Bayesian Fixed-Budget Best-Arm Identification
This work addresses the problem of efficiently identifying optimal arms under budget constraints for Bayesian bandit algorithms, offering theoretical guarantees that are incremental over prior methods.
The paper tackles the fixed-budget best-arm identification problem in Bayesian bandits by proposing a Bayesian elimination algorithm and deriving an upper bound on its misidentification probability, which is the first distribution-dependent bound in this setting and nearly matches a lower bound for 2-armed cases.

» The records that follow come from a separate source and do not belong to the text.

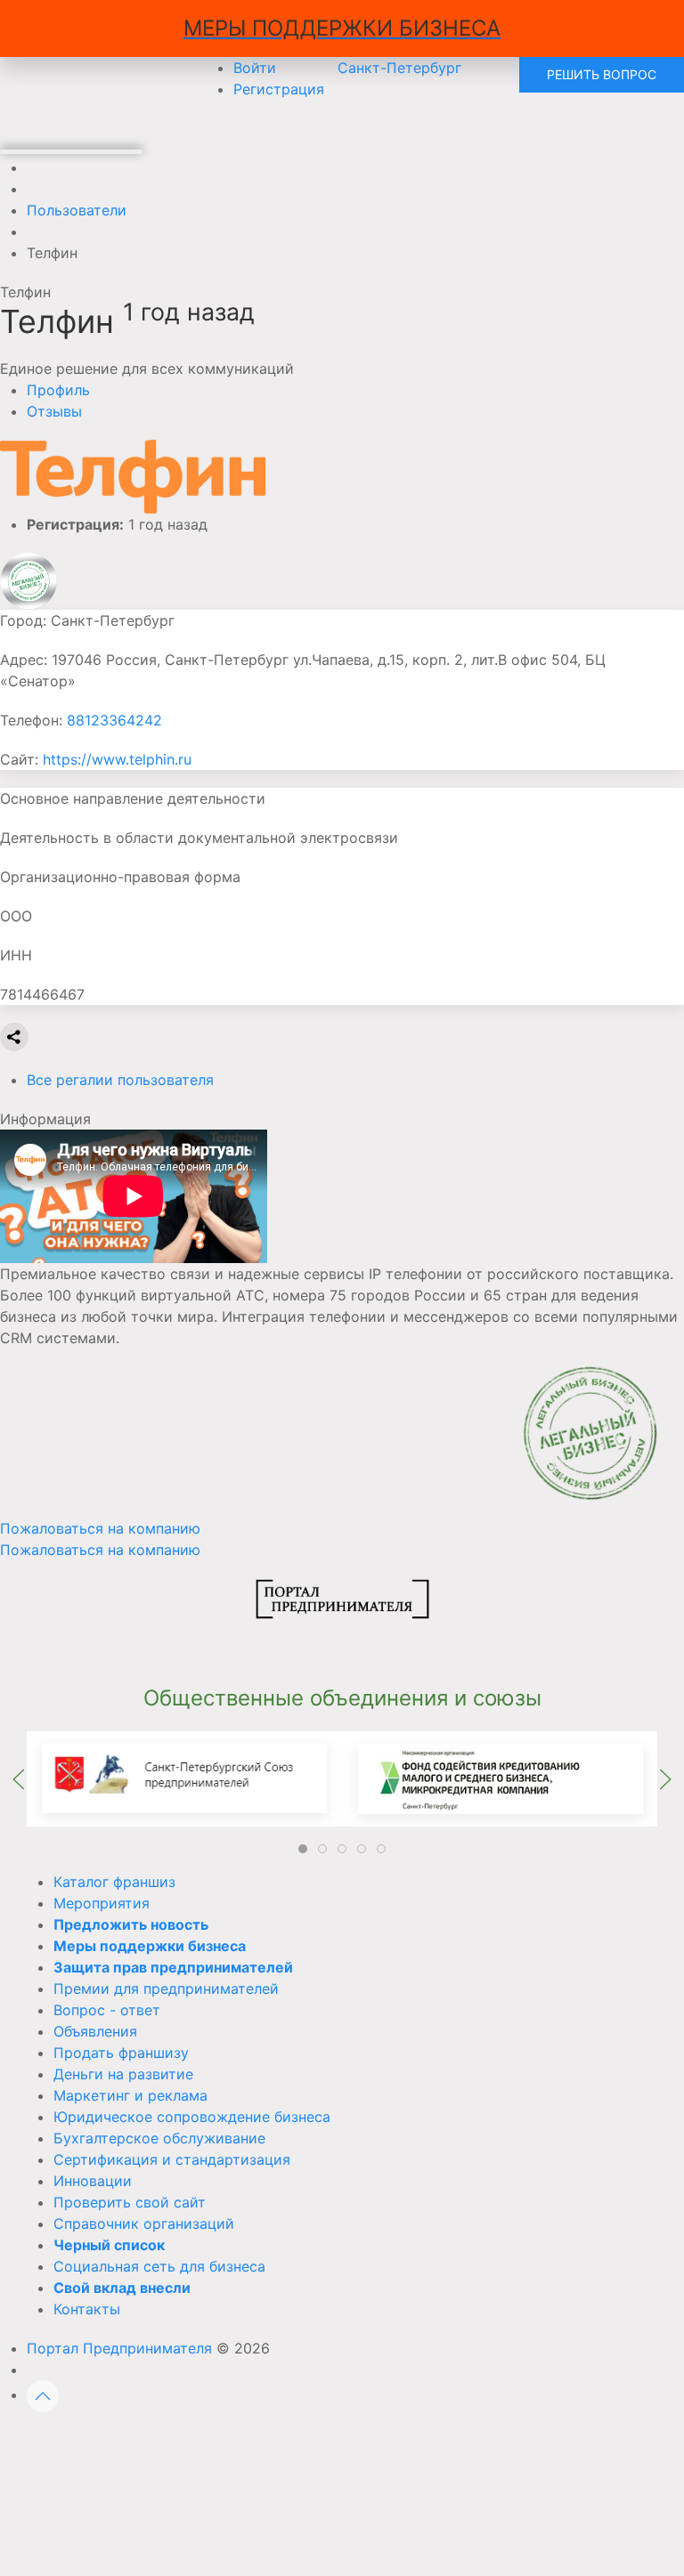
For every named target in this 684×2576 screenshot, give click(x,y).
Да (138, 2442)
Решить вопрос (601, 74)
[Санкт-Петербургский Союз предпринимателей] (184, 1777)
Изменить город (266, 2442)
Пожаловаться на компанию (100, 1550)
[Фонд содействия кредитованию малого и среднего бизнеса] (499, 1777)
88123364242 (114, 720)
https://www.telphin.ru (117, 759)
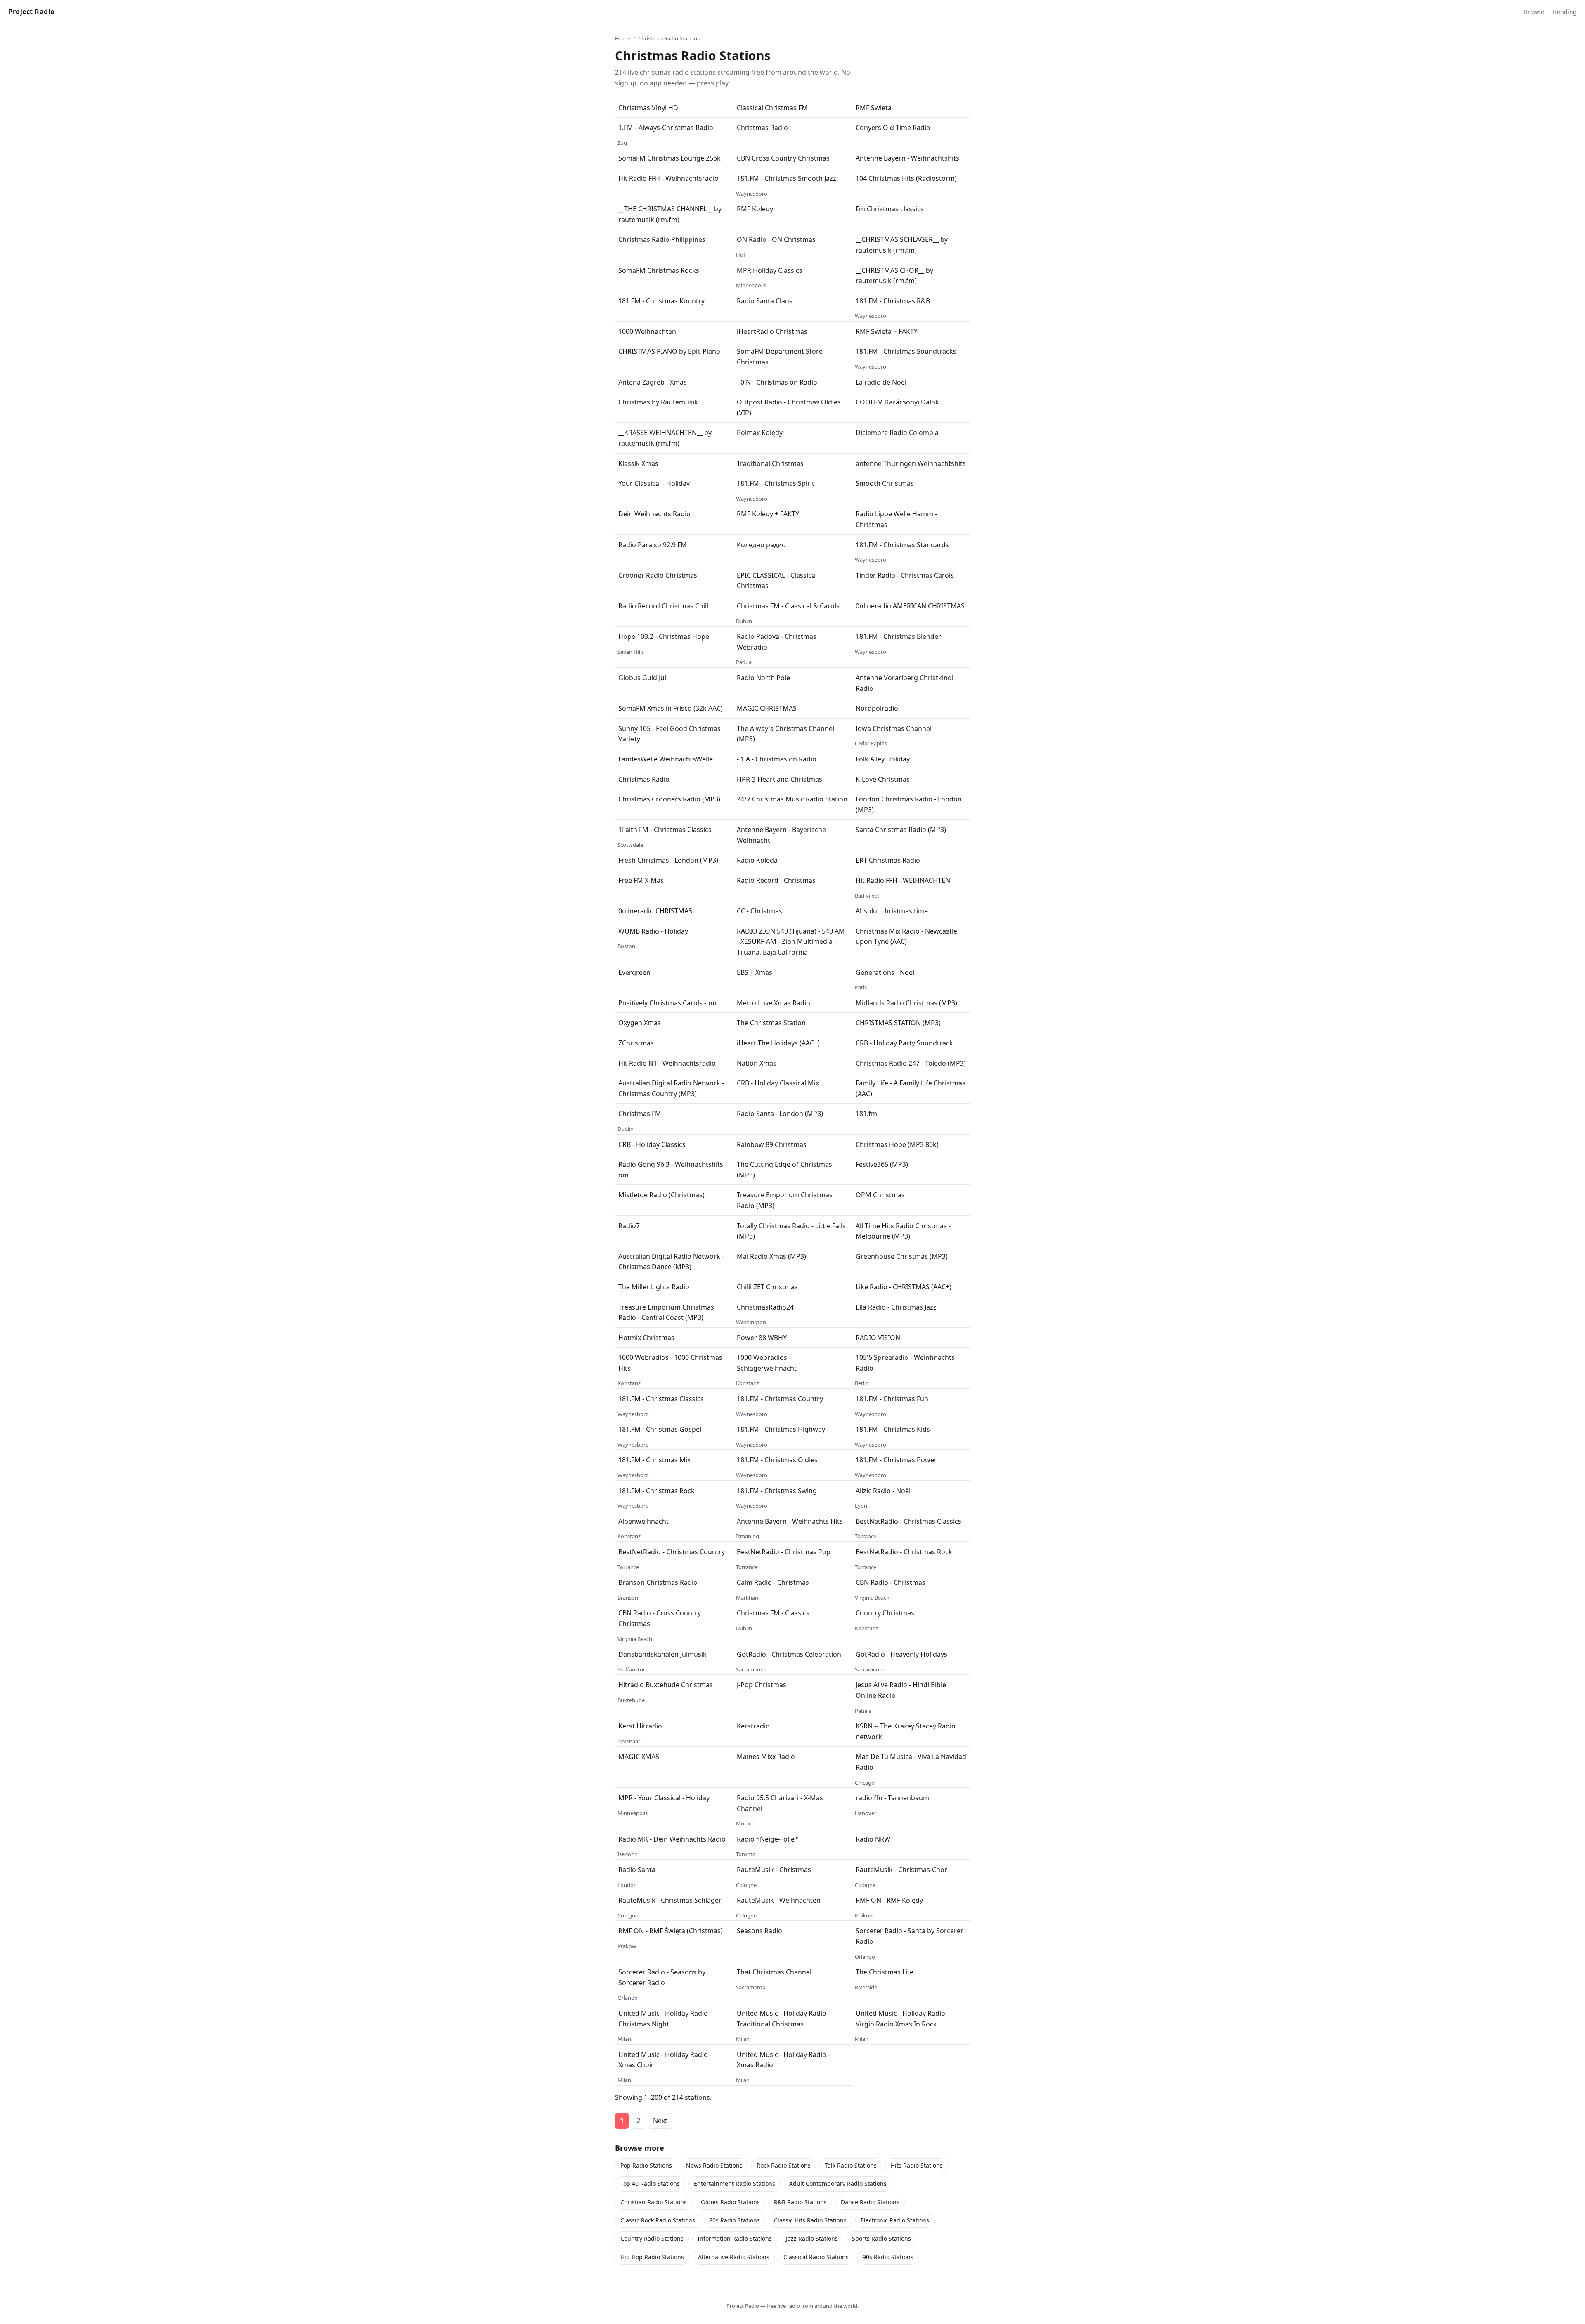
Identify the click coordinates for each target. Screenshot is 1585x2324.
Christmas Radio (762, 127)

Fixed-budget best-arm identification (BAI) is a bandit problem where the agent maximizes the probability of identifying the optimal arm within a fixed budget of observations. In this work, we study this problem in the Bayesian setting. We propose a Bayesian elimination algorithm and derive an upper bound on its probability of misidentifying the optimal arm. The bound reflects the quality of the prior and is the first distribution-dependent bound in this setting. We prove it using a frequentist-like argument, where we carry the prior through, and then integrate out the bandit instance at the end. We also provide a lower bound on the probability of misidentification in a $2$-armed Bayesian bandit and show that our upper bound (almost) matches it for any budget. Our experiments show that Bayesian elimination is superior to frequentist methods and competitive with the state-of-the-art Bayesian algorithms that have no guarantees in our setting.